━━━ THE DATA ━━━

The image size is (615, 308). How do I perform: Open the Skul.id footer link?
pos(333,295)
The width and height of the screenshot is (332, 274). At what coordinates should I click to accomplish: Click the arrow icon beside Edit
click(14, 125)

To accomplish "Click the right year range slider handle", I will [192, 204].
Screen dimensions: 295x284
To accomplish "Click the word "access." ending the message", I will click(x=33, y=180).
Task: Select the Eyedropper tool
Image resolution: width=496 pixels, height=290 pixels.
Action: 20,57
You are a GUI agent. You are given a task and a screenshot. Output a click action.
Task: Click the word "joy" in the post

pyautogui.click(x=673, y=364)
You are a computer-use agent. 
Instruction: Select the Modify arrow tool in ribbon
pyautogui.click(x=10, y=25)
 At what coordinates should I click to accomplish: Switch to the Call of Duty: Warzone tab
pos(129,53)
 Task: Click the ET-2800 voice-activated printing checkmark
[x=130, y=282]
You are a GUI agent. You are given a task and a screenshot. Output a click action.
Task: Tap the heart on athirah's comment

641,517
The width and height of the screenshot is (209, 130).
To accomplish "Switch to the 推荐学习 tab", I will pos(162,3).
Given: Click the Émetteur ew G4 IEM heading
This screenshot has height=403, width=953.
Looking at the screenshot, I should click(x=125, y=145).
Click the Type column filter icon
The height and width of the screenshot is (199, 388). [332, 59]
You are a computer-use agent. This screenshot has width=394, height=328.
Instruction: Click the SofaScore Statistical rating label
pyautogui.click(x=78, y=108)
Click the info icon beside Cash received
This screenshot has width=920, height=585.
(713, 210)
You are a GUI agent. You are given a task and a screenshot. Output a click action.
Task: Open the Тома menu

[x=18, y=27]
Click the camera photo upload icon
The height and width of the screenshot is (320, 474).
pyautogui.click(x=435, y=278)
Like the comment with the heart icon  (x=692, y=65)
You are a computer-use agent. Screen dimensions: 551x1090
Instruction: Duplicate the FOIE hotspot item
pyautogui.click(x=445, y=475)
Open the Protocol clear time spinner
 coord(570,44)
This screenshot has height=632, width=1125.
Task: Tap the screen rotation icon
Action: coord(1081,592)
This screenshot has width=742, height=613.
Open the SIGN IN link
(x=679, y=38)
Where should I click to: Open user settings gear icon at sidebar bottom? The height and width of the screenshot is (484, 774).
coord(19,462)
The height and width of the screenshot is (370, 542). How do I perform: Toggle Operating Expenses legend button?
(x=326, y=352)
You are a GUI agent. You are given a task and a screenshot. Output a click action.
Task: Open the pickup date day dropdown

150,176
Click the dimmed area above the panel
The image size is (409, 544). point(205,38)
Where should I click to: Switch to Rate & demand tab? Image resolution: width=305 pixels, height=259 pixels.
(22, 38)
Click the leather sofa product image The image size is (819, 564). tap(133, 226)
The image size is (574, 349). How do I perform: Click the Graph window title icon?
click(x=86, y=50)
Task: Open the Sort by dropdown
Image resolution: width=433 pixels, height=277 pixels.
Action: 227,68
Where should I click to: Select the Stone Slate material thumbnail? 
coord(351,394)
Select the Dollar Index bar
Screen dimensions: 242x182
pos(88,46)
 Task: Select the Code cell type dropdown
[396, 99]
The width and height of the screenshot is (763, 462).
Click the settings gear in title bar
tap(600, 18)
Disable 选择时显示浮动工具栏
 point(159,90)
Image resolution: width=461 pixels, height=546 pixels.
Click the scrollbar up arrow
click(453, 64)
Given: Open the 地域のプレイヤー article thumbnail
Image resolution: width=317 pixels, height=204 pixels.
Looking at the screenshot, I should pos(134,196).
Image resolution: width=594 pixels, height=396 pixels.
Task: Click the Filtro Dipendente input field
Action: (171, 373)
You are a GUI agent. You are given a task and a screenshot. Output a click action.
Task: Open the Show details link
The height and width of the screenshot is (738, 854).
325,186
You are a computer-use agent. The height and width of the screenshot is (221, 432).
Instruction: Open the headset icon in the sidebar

━━━

Go through the records from the first line and copy each one exactly, ending after the line that contains "Screen dimensions: 295x284". Give nothing else.

The image size is (615, 308). How do I perform: Open the Skul.id footer link?
pos(333,295)
The width and height of the screenshot is (332, 274). At what coordinates should I click to accomplish: Click the arrow icon beside Edit
click(14, 125)

To accomplish "Click the right year range slider handle", I will [192, 204].
Screen dimensions: 295x284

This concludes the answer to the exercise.